WORK TASK – Word for word, set down the entries that follow.

DATASET RECORDS –
******************************
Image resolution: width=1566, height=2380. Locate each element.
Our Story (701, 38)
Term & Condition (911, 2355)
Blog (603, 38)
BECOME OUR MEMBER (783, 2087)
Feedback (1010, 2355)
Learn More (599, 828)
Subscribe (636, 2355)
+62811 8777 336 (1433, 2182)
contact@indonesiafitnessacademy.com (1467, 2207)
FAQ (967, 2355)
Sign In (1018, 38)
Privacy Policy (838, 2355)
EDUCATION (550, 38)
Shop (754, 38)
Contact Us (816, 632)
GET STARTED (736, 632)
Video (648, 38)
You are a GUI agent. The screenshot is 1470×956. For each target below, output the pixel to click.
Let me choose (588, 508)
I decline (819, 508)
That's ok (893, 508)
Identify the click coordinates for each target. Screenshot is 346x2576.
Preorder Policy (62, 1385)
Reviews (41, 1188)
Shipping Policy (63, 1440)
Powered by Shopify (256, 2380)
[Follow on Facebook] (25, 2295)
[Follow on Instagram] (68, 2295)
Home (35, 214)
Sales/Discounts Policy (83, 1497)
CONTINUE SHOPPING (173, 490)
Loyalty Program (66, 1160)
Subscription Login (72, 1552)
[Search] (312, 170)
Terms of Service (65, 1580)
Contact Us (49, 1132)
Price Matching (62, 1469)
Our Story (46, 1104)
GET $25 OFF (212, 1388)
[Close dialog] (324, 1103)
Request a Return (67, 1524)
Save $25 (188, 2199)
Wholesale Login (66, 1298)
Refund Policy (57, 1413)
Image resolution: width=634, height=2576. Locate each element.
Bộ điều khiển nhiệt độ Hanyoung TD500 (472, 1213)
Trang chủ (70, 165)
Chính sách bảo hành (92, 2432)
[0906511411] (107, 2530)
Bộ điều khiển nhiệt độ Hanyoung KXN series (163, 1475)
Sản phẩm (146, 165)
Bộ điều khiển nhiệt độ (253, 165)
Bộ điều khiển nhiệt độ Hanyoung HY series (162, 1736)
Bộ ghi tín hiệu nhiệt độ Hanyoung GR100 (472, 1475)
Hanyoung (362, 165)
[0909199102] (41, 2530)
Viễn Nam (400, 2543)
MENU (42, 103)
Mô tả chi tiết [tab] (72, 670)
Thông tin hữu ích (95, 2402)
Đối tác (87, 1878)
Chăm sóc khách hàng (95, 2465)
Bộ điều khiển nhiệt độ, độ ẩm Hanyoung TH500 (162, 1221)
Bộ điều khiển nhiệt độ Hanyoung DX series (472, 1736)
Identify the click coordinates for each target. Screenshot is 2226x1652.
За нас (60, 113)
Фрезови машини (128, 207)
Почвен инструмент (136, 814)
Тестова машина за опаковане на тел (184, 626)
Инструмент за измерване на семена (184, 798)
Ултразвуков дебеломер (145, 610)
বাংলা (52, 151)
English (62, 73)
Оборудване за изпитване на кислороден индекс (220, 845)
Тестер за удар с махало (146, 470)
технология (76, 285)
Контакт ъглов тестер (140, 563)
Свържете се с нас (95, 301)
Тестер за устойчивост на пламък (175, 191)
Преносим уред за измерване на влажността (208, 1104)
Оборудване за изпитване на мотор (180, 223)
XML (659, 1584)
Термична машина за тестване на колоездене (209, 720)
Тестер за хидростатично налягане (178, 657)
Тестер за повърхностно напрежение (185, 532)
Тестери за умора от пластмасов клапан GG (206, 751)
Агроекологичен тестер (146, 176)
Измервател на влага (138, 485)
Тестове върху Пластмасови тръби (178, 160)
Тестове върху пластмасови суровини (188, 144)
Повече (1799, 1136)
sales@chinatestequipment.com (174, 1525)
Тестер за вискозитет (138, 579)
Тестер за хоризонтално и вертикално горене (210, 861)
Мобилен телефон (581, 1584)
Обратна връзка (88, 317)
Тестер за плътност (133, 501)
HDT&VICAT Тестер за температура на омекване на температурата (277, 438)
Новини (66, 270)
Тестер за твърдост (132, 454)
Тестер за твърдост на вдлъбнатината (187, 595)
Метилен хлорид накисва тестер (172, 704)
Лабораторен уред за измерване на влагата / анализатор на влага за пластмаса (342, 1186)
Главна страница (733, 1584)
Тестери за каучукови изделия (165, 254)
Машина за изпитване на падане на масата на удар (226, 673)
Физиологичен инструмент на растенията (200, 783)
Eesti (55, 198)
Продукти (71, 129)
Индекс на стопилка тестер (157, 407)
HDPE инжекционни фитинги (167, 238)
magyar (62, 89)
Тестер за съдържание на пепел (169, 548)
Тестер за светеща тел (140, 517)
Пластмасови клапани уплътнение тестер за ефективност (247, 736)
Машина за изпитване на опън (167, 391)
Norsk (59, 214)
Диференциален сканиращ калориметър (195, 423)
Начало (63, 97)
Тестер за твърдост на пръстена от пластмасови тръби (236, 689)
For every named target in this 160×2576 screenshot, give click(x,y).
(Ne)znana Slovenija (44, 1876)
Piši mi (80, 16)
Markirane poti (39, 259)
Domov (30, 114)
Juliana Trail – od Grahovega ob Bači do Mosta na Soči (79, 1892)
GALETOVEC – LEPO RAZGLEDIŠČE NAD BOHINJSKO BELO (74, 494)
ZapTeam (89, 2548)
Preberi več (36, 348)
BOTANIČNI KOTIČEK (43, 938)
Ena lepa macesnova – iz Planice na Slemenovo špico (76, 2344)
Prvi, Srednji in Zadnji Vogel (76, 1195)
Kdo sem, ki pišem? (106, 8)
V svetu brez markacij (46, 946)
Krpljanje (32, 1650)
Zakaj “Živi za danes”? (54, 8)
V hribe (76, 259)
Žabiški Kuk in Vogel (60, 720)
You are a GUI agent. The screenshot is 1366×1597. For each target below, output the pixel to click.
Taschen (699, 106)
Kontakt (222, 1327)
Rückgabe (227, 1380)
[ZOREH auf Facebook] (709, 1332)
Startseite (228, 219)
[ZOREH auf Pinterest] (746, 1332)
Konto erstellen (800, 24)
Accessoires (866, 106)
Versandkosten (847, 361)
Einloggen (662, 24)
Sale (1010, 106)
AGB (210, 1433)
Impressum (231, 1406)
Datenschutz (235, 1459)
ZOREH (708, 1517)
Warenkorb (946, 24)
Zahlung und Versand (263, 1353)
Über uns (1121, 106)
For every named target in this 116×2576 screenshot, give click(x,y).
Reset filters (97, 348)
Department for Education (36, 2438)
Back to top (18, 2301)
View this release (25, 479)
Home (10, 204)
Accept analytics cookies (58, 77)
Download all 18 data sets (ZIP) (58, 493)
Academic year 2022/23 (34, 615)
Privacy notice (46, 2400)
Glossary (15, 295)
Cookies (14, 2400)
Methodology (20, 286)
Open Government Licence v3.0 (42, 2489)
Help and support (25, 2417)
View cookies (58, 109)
******************************
RESULT FOR THIS TASK –
Image resolution: width=1566, height=2380. Locate each element.
Our Story (701, 38)
Term & Condition (911, 2355)
Blog (603, 38)
BECOME OUR MEMBER (783, 2087)
Feedback (1010, 2355)
Learn More (599, 828)
Subscribe (636, 2355)
+62811 8777 336 (1433, 2182)
contact@indonesiafitnessacademy.com (1467, 2207)
FAQ (967, 2355)
Sign In (1018, 38)
Privacy Policy (838, 2355)
EDUCATION (550, 38)
Shop (754, 38)
Contact Us (816, 632)
GET STARTED (736, 632)
Video (648, 38)
You are a GUI agent. The screenshot is 1470×956. For each target below, output the pixel to click.
Let me choose (588, 508)
I decline (819, 508)
That's ok (893, 508)
Identify the click coordinates for each target. Screenshot is 346x2576.
Preorder Policy (62, 1385)
Reviews (41, 1188)
Shipping Policy (63, 1440)
Powered by Shopify (256, 2380)
[Follow on Facebook] (25, 2295)
[Follow on Instagram] (68, 2295)
Home (35, 214)
Sales/Discounts Policy (83, 1497)
CONTINUE SHOPPING (173, 490)
Loyalty Program (66, 1160)
Subscription Login (72, 1552)
[Search] (312, 170)
Terms of Service (65, 1580)
Contact Us (49, 1132)
Price Matching (62, 1469)
Our Story (46, 1104)
GET $25 OFF (212, 1388)
[Close dialog] (324, 1103)
Request a Return (67, 1524)
Save $25 (188, 2199)
Wholesale Login (66, 1298)
Refund Policy (57, 1413)
Image resolution: width=634, height=2576. Locate each element.
Bộ điều khiển nhiệt độ Hanyoung TD500 (472, 1213)
Trang chủ (70, 165)
Chính sách bảo hành (92, 2432)
[0906511411] (107, 2530)
Bộ điều khiển nhiệt độ Hanyoung KXN series (163, 1475)
Sản phẩm (146, 165)
Bộ điều khiển nhiệt độ (253, 165)
Bộ điều khiển nhiệt độ Hanyoung HY series (162, 1736)
Bộ ghi tín hiệu nhiệt độ Hanyoung GR100 (472, 1475)
Hanyoung (362, 165)
[0909199102] (41, 2530)
Viễn Nam (400, 2543)
MENU (42, 103)
Mô tả chi tiết [tab] (72, 670)
Thông tin hữu ích (95, 2402)
Đối tác (87, 1878)
Chăm sóc khách hàng (95, 2465)
Bộ điều khiển nhiệt độ, độ ẩm Hanyoung TH500 (162, 1221)
Bộ điều khiển nhiệt độ Hanyoung DX series (472, 1736)
Identify the click coordinates for each target. Screenshot is 2226x1652.
За нас (60, 113)
Фрезови машини (128, 207)
Почвен инструмент (136, 814)
Тестова машина за опаковане на тел (184, 626)
Инструмент за измерване на семена (184, 798)
Ултразвуков дебеломер (145, 610)
বাংলা (52, 151)
English (62, 73)
Оборудване за изпитване на кислороден индекс (220, 845)
Тестер за удар с махало (146, 470)
технология (76, 285)
Контакт ъглов тестер (140, 563)
Свържете се с нас (95, 301)
Тестер за устойчивост на пламък (175, 191)
Преносим уред за измерване на влажността (208, 1104)
Оборудване за изпитване на мотор (180, 223)
XML (659, 1584)
Термична машина за тестване на колоездене (209, 720)
Тестер за хидростатично налягане (178, 657)
Тестер за повърхностно напрежение (185, 532)
Тестери за умора от пластмасов клапан GG (206, 751)
Агроекологичен тестер (146, 176)
Измервател на влага (138, 485)
Тестове върху Пластмасови тръби (178, 160)
Тестове върху пластмасови суровини (188, 144)
Повече (1799, 1136)
sales@chinatestequipment.com (174, 1525)
Тестер за вискозитет (138, 579)
Тестер за хоризонтално и вертикално горене (210, 861)
Мобилен телефон (581, 1584)
Обратна връзка (88, 317)
Тестер за плътност (133, 501)
HDT&VICAT Тестер за температура на омекване на температурата (277, 438)
Новини (66, 270)
Тестер за твърдост (132, 454)
Тестер за твърдост на вдлъбнатината (187, 595)
Метилен хлорид накисва тестер (172, 704)
Лабораторен уред за измерване на влагата / анализатор на влага за пластмаса (342, 1186)
Главна страница (733, 1584)
Тестери за каучукови изделия (165, 254)
Машина за изпитване на падане на масата на удар (226, 673)
Физиологичен инструмент на растенията (200, 783)
Eesti (55, 198)
Продукти (71, 129)
Индекс на стопилка тестер (157, 407)
HDPE инжекционни фитинги (167, 238)
magyar (62, 89)
Тестер за съдържание на пепел (169, 548)
Тестер за светеща тел (140, 517)
Пластмасови клапани уплътнение тестер за ефективност (247, 736)
Машина за изпитване на опън (167, 391)
Norsk (59, 214)
Диференциален сканиращ калориметър (195, 423)
Начало (63, 97)
Тестер за твърдост на пръстена от пластмасови тръби (236, 689)
For every named target in this 160×2576 screenshot, give click(x,y).
(Ne)znana Slovenija (44, 1876)
Piši mi (80, 16)
Markirane poti (39, 259)
Domov (30, 114)
Juliana Trail – od Grahovega ob Bači do Mosta na Soči (79, 1892)
GALETOVEC – LEPO RAZGLEDIŠČE NAD BOHINJSKO BELO (74, 494)
ZapTeam (89, 2548)
Preberi več (36, 348)
BOTANIČNI KOTIČEK (43, 938)
Ena lepa macesnova – iz Planice na Slemenovo špico (76, 2344)
Prvi, Srednji in Zadnji Vogel (76, 1195)
Kdo sem, ki pišem? (106, 8)
V svetu brez markacij (46, 946)
Krpljanje (32, 1650)
Zakaj “Živi za danes”? (54, 8)
V hribe (76, 259)
Žabiški Kuk in Vogel (60, 720)
You are a GUI agent. The screenshot is 1366×1597. For each target below, output the pixel to click.
Taschen (699, 106)
Kontakt (222, 1327)
Rückgabe (227, 1380)
[ZOREH auf Facebook] (709, 1332)
Startseite (228, 219)
[ZOREH auf Pinterest] (746, 1332)
Konto erstellen (800, 24)
Accessoires (866, 106)
Versandkosten (847, 361)
Einloggen (662, 24)
Sale (1010, 106)
AGB (210, 1433)
Impressum (231, 1406)
Datenschutz (235, 1459)
ZOREH (708, 1517)
Warenkorb (946, 24)
Zahlung und Versand (263, 1353)
Über uns (1121, 106)
For every named target in this 116×2576 screenshot, give click(x,y).
Reset filters (97, 348)
Department for Education (36, 2438)
Back to top (18, 2301)
View this release (25, 479)
Home (10, 204)
Accept analytics cookies (58, 77)
Download all 18 data sets (ZIP) (58, 493)
Academic year 2022/23 (34, 615)
Privacy notice (46, 2400)
Glossary (15, 295)
Cookies (14, 2400)
Methodology (20, 286)
Open Government Licence v3.0 (42, 2489)
Help and support (25, 2417)
View cookies (58, 109)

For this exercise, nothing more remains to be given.